第65章 言い伝えの力

 迫りくる菱家の大軍を前に、百里景砂はただひたすらに紅蓮の玉佩を握りしめていた。菱家の一行は彼女が想定していたよりもはるかに大人数だった。

 もはや数えきれなくなっている人間をしまらない顔で引き連れている菱藍雲は一歩また一歩と百里景砂の前に確実に近づいてくる。

「菱当主。ご無沙汰しております」

 と、百里景砂は最後に菱家の面子を保つつもりで挨拶した。

 すると、菱藍雲はそれのおかげで上機嫌になりながら応答した。

「ええ、確かに。それにしても百里景砂殿の出迎えを氷晶区の、それも上官家で受けられるとは思いもよりませんでしたな」

「冗談はよしてください」

「ははは。百里景砂殿も冗談がお上手だ。どうりで我が息子があなたに熱を上げているわけですな。だが、今日来たのは別にそのことを話すためじゃない。言え。上官双晶はどこにいる?」

「存じ上げません」

 と、百里景砂が断言したとき、菱藍雲の剣が殺気を帯びる。

 かと思えば、次の瞬間にその剣先はまっすぐに百里景砂を捉えた。

(私は今日ここで命を落とすことになるのか)

 百里景砂が人知れず覚悟を決めた瞬間、その手のひらから天を覆いつくすほどの緑色の光が放たれた。その刹那、彼女はつい先ほど決めた覚悟が正しかったのだと悟った。

 この光は百里家の言い伝えが実行されることを意味しているから。

「おい、この光は何だ?」

 と、光がまだ消えきらぬうちに菱藍雲は光を剣先で指し示しながら吠える。

 しかし、百里景砂は依然として毅然とした態度で言った。

「私には知る由もありません」

「ふん。

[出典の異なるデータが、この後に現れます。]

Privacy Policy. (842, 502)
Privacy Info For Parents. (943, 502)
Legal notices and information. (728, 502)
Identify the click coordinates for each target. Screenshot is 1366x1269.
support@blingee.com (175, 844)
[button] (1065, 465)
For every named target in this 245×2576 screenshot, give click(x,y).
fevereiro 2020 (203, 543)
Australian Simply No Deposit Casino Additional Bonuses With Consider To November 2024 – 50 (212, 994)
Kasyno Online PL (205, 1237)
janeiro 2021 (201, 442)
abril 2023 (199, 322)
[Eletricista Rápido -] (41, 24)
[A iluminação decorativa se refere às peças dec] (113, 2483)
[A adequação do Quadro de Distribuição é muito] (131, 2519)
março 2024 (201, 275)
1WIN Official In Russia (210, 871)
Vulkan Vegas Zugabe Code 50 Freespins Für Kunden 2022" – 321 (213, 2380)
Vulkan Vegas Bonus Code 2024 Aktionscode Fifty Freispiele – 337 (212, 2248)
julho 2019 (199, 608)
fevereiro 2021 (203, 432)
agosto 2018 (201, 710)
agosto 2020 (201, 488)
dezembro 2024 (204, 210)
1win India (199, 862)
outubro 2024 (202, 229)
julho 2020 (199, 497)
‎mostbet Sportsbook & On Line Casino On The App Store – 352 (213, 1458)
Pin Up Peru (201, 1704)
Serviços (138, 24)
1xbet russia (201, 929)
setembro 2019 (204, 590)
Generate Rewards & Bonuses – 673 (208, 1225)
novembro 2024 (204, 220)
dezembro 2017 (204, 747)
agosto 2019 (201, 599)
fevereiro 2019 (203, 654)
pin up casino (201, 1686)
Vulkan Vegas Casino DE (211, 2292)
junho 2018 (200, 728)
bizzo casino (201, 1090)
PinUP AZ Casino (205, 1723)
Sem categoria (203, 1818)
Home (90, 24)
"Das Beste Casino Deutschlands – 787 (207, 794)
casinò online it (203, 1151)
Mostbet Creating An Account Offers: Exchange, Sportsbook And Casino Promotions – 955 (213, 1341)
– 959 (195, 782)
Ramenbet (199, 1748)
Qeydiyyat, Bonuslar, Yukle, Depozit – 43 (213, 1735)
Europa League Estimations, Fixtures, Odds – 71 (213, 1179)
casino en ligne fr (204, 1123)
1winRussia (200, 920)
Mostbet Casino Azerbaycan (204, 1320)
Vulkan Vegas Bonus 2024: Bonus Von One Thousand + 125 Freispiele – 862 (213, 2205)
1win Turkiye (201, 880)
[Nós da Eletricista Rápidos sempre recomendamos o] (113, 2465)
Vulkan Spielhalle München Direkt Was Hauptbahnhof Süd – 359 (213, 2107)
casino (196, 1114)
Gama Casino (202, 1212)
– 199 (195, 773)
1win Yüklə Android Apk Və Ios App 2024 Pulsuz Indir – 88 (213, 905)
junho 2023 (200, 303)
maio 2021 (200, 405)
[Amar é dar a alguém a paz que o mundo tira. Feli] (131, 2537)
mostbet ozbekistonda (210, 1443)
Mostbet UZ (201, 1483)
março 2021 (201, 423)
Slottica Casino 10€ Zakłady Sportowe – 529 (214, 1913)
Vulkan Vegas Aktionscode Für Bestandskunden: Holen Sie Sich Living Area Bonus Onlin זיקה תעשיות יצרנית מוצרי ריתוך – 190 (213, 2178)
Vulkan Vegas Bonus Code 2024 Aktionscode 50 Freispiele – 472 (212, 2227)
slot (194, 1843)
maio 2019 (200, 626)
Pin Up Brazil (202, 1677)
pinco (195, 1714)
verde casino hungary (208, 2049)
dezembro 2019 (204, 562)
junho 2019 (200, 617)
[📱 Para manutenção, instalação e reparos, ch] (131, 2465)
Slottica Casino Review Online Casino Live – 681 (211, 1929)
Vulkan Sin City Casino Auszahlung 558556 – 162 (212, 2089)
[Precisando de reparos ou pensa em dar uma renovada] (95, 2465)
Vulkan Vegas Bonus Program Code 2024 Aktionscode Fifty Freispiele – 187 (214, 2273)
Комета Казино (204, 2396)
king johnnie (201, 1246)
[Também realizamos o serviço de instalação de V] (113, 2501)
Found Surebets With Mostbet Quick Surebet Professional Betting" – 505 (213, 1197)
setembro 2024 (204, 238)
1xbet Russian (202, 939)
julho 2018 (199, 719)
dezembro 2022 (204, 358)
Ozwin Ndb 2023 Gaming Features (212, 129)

私にはどうしても言えないのか? いいだろう。それなら教えたくなるまでわが軍の者たちにお前を嬲らせてやろうか!」

「触れられるものならやってみるがいい」

 と、百里景砂がうなると、天を覆いつくしていた緑色の光が爆発したかのように地へとあふれ出した。その刹那、光は一瞬にして剣と化し、菱藍雲が従えていた全ての人間の心を突き刺した。

 壮観とも言えた菱藍雲の大軍は一瞬にして菱藍雲一人だけが残されてしまうことになったのだ。

「どうです? これで私に触れようとする者はいなくなりましたよ」

 と、百里景砂が短い息を吐きながら言う。

 その次の瞬間、菱藍雲は突如として覚悟を決めたかのように持っていた剣を百里景砂に向けて突き出したのだ!